Output the records as a two-column CSV with the headers instruction and coordinates, one row per record, starting at the line that contains "The width and" and stopping at the end of the records. Put each record's text and its answer in separate quoted fields, replace line breaks with spaces, and leave out the pictures.

[Element lookup records]
[start]

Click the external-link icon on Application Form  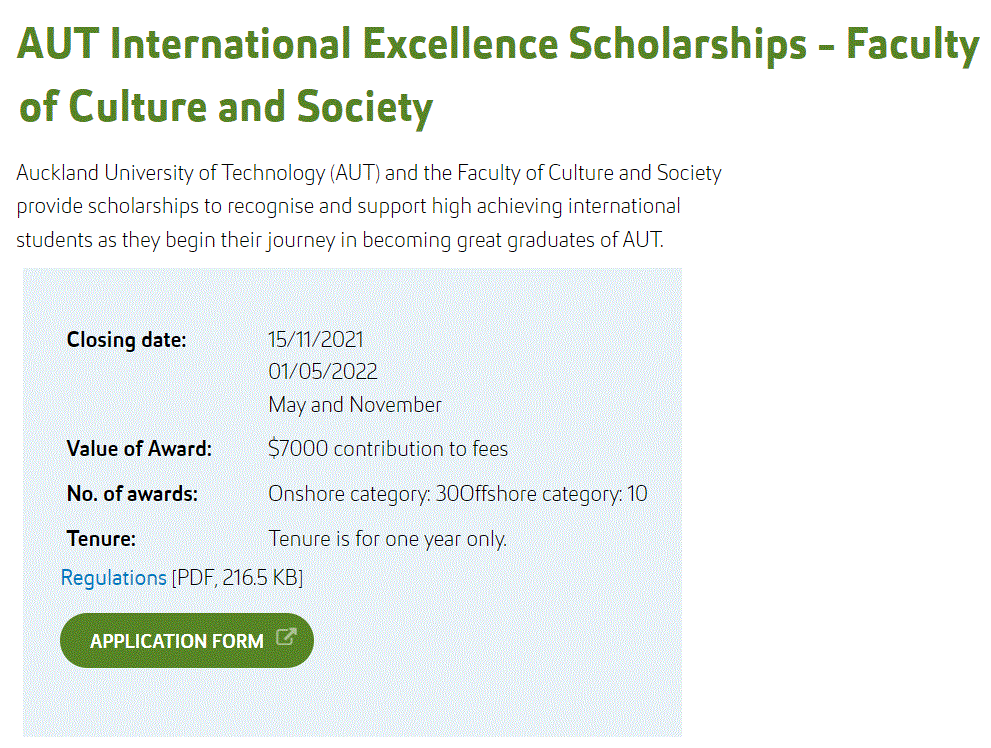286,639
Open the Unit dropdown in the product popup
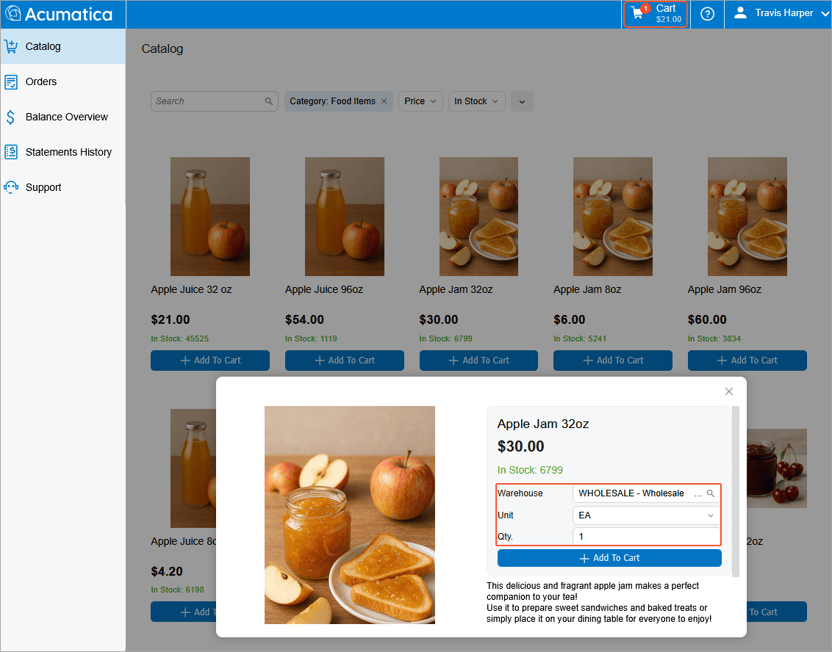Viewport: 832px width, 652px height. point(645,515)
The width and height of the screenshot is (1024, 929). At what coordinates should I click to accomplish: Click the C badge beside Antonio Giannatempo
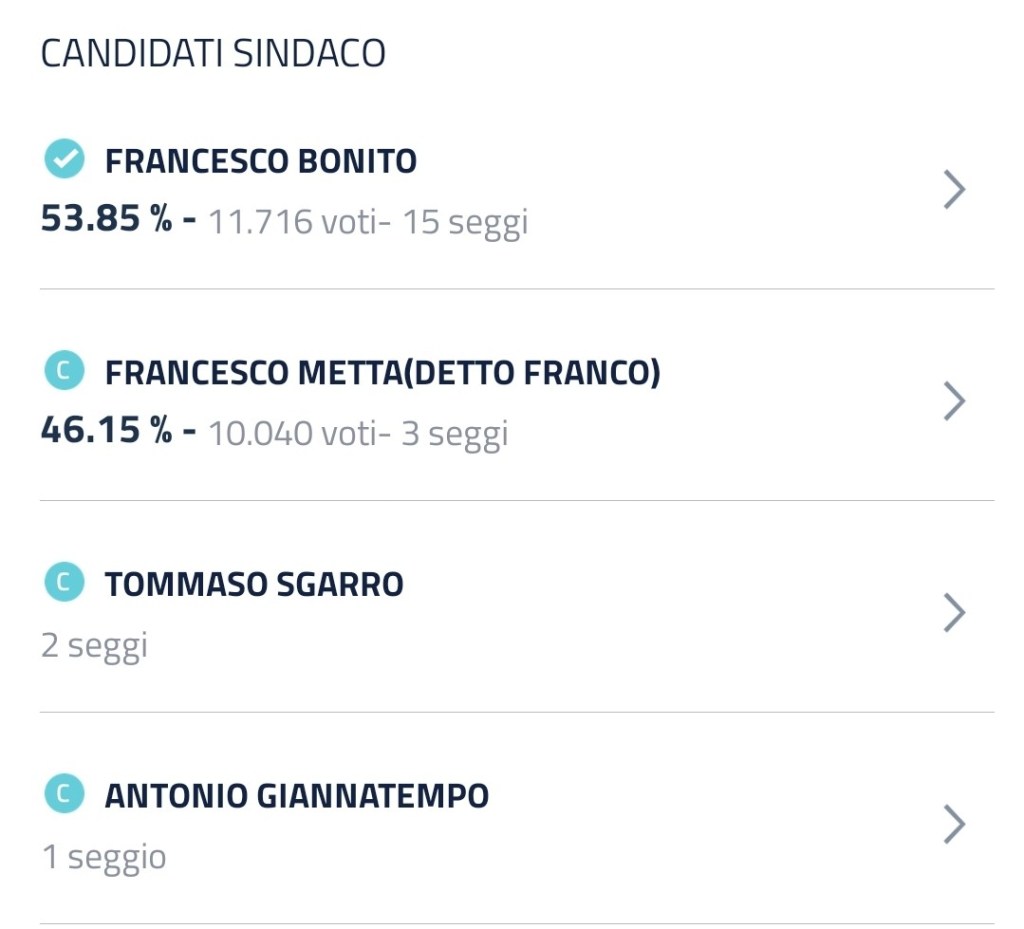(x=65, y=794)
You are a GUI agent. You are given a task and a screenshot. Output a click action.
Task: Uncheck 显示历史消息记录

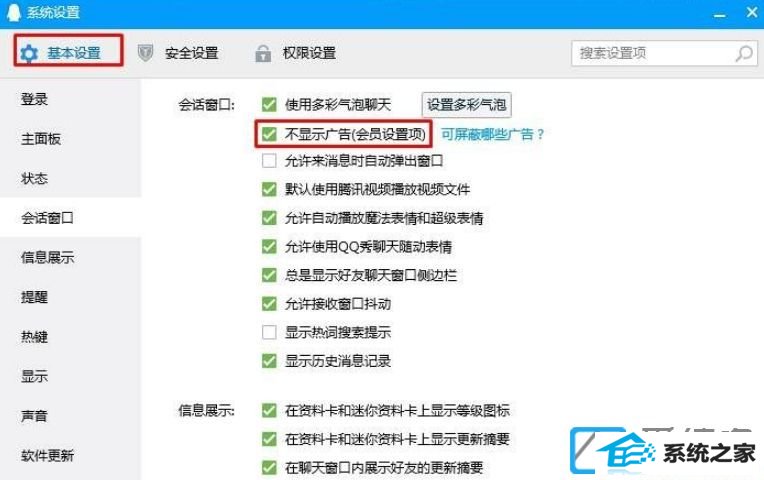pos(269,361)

[end]

* SOLUTION FOR THIS EXERCISE
instruction,coordinates
"The width and height of the screenshot is (1024, 929). At what coordinates should I click to accomplish: Click the C badge beside Antonio Giannatempo","(x=65, y=794)"
"You are a GUI agent. You are given a task and a screenshot. Output a click action. Task: Uncheck 显示历史消息记录","pos(269,361)"